Quantifying societal burden of radiation-induced small bowel toxicity in patients with rectal cancer

Front Oncol. 2024 Jul 8:14:1340081. doi: 10.3389/fonc.2024.1340081. eCollection 2024.

Abstract

Introduction: Advancements in rectal cancer (RC) treatment not only led to an increase in lives saved but also improved quality of life (QoL). Notwithstanding these benefits, RC treatment comes at the price of gastrointestinal morbidity in many patients. Health economic modelling poses an opportunity to explore the societal burden of such side-effects. This study aims to quantify radiation-induced late small bowel (SB) toxicity in survivors of RC for Three-Dimensional Conformal Radiation Therapy (3D-CRT), Intensity Modulated Radiation Therapy (IMRT) and Intensity Modulated Radiation Therapy - Image Guided Radiation Therapy (IMRT/IGRT).

Materials and methods: Materials and A model-based health economic evaluation was performed. The theoretical cohort consists of a case-mix of survivors of RC aged 25-99 years according to Belgian age-specific incidence rates. A societal perspective was adopted. The base case analysis was complemented with one-way deterministic analyses, deterministic scenario analyses and probabilistic sensitivity analysis (1,000 iterations). Results were presented as mean lifetime incremental cost (€) and utility (QALYs) per patient.

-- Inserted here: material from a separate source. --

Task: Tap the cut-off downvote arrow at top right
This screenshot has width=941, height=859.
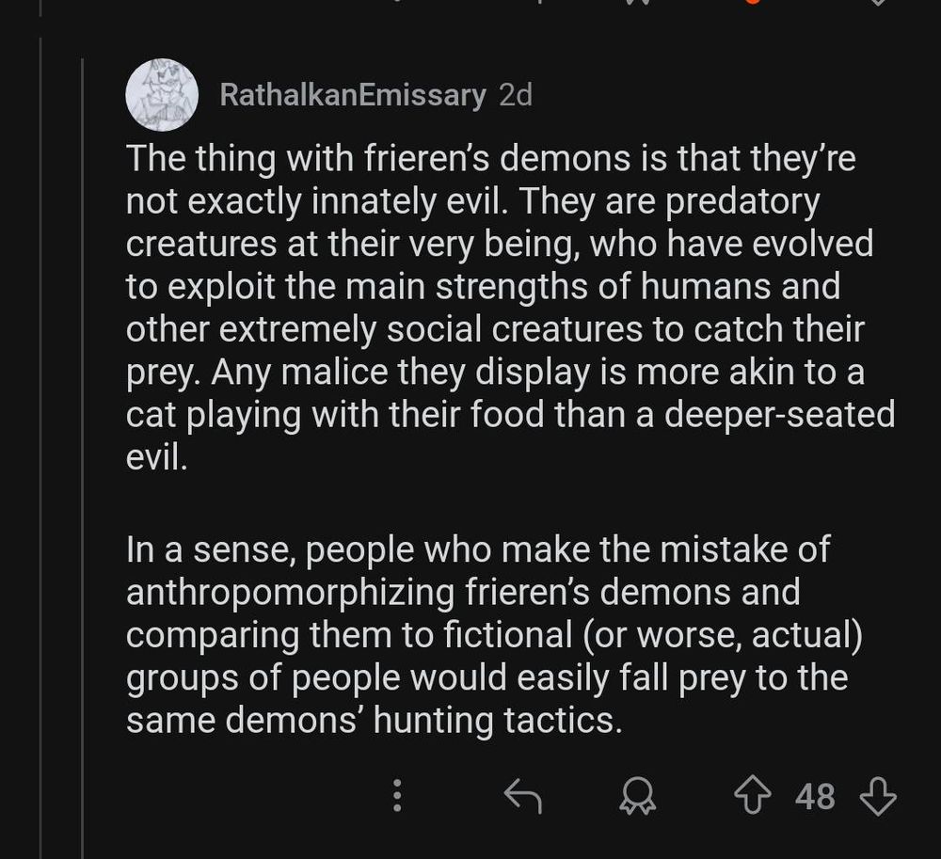Action: [x=877, y=3]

Results: The analyses showed that the use of innovative radiotherapy (RT) improves lifetime QoL in survivors of RC by 0.11 QALYs and 0.05 QALYs by preferring IMRT/IGRT and IMRT over 3D-CRT, respectively. The use of IMRT/IGRT and IMRT results in an incremental cost-saving of €3,820 and €1,863 per patient, solely by radiation-induced SB toxicity, compared to 3D-CRT.

Discussion and conclusion: It is important to consider late toxicity effects in decisions regarding investments and reimbursement as our analysis highlighted the potential long-term cost-savings and improved QoL of novel RT techniques in patients with rectal cancer.

Keywords: cancer survivors; cost-benefit analysis; health care economics and organizations; radiotherapy; rectal cancer.

Grants and funding

The author(s) declare financial support was received for the research, authorship, and/or publication of this article. This work was supported by the Strategic Research Programme (zwaartepunt, SRP 53, 2019-2024) ‘Societal Benefit of Markerless Stereotactic Body Radiotherapy: a Statistical Support based on Quantitative Imaging’ (SMARTQI of the Vrije Universiteit Brussel and UZ Brussel).